CSC 539: Operating Systems Structure and Design
Fall 2003
HW2: System Simulation with I/O Interrupts
In HW1, you compiled and modified a simulation of a simple
system. User jobs were assumed to be loaded all at once, and executed in order. By
setting constants, either batch processing (large load delay between jobs, large time
slices) or multiprogramming (small load delay between jobs, small time slices) could be
simulated. For this assignment, you will work with a more robust extension to that program, which takes I/O
interrupts into account.
User jobs will be entered in a file, as before, but the format of the file will be
slightly more complex. Each line in the file defines a single job, starting with the
origination time for the job, the job ID number, and the lengths of CPU bursts
for that job. For example:
3 1 6 3
5 2 4 40 4 20
12 3 10
Here, Job #1 originates at time 3. The job requires 6 units of computation,
followed by an I/O operation, followed by another 3 units of computation. Job #2
originates at time 5, and requires 4 CPU bursts of 4, 40, 4 and 20 units, separated by I/O
operations. Job #3 originates at time 12 and requires 10 units of computation (with no
I/O operations). To model the fact that different I/O operations may take different amounts
of time, the duration of each I/O operations will be determined as a random number from a
specified range (constants IO_MIN_DELAY and IO_MAX_DELAY provide the lower and upper
bounds).
- The extended multiprogramming simulator that handles this new type of data file is provided for you in
the following files:
multi.cpp,
Job.h,
Job.cpp,
JobStream.h,
JobStream.cpp,
CPUScheduler.h,
CPUScheduler.cpp,
RandGen.h.
The details of this program will be discussed in class. You may note, however, that the main program
(multi.cpp) is much simpler than in HW1. To better manage the complexity of
the extended simulator, and also to more easily enable future changes, most of the scheduling details have
been encapsulated in a class named CPUScheduler. In addition, the code utilizes standard C++
libraries for queue and priority_queue.
- Using the default settings (TIME_SLICE=10, LOAD_DELAY=2, IO_MIN_DELAY=5,
IO_MAX_DELAY=15),
run the simulator on the sample data from above and print a log of the execution.

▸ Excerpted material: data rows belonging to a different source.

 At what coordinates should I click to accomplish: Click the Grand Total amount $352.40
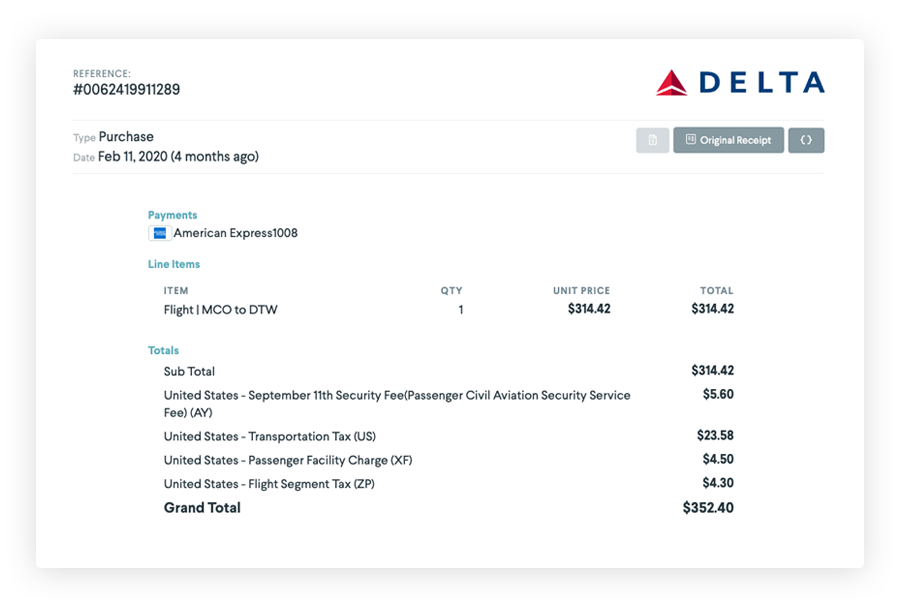(x=708, y=508)
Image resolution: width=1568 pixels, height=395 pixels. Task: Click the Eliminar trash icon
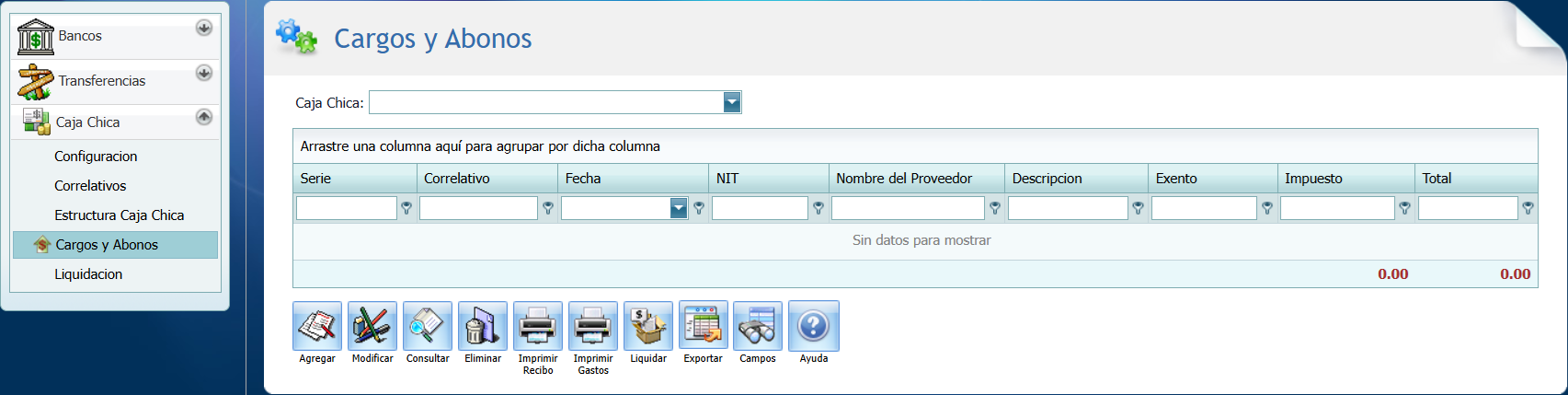point(483,326)
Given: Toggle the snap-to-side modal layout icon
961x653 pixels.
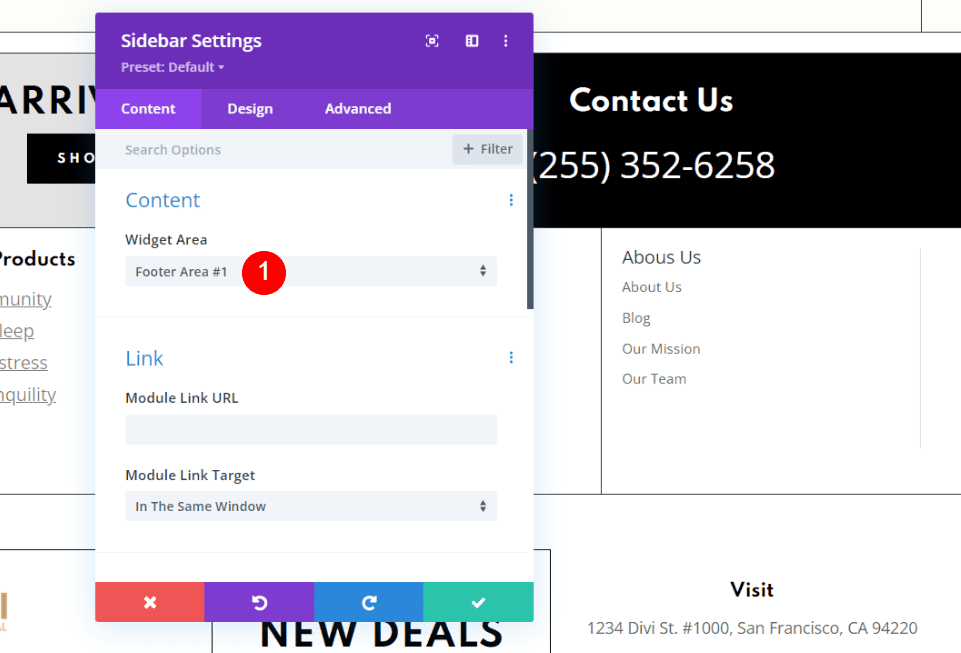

Recall: you can copy the contents of the output window by right-clicking
within the window, selecting Select All from the menu, and then pasting
that text into whatever text editor or word processor you choose.
- Next, modify the CPUScheduler class so that it maintains the following statistics:
- CPU utilization, i.e., 100.0*(time CPU is doing useful work)/(total elapsed time)
- average turnaround time for jobs, i.e., average amount of time from arrival to completion
- average wait time for jobs, i.e., average amount of time each job sat waiting in the ready queue
You should add a new member function named DisplayStats that displays these statistics. Note that
when reporting average turnaround time and average wait time, the function should only consider completed
jobs. Once you have DisplayStats working, you should add a call in multi.cpp to display
the final statistics for the simulation.
- Using the default settings (TIME_SLICE=10, LOAD_DELAY=2, IO_MIN_DELAY=5,
IO_MAX_DELAY=15), run the
simulator on the sample data from above and print a log of the execution.
- Suppose you had a sequence of large, CPU-bound jobs. That is, all of the jobs were
of roughly the same size and consisted of large blocks of computation with few I/O
operations. If you increased the time slice significantly, would you expect CPU utilization to get better or
worse?
How would average turnaround and wait times be affected? Justify your answers with written explanations and
with references to specific simulation data.
- Suppose you had a mixed sequence of I/O-bound jobs. That is, job lengths varied
and each job contained many I/O operations.
If you increased the time slice significantly, would you expect CPU utilization to get better or worse?
How would average turnaround and wait times be affected? Justify your answers with written explanations and
with references to specific simulation data.
- All of the simulations so far have assumed that the time required for I/O operations is roughly
comparable to the time slice. Suppose, instead, that the delay for I/O operations was large compared to the time
slice. How would this affect system performance? Would this type of system favor CPU-bound jobs, I/O jobs, or
neither? Justify your answers with written explanations and with references to specific simulation data.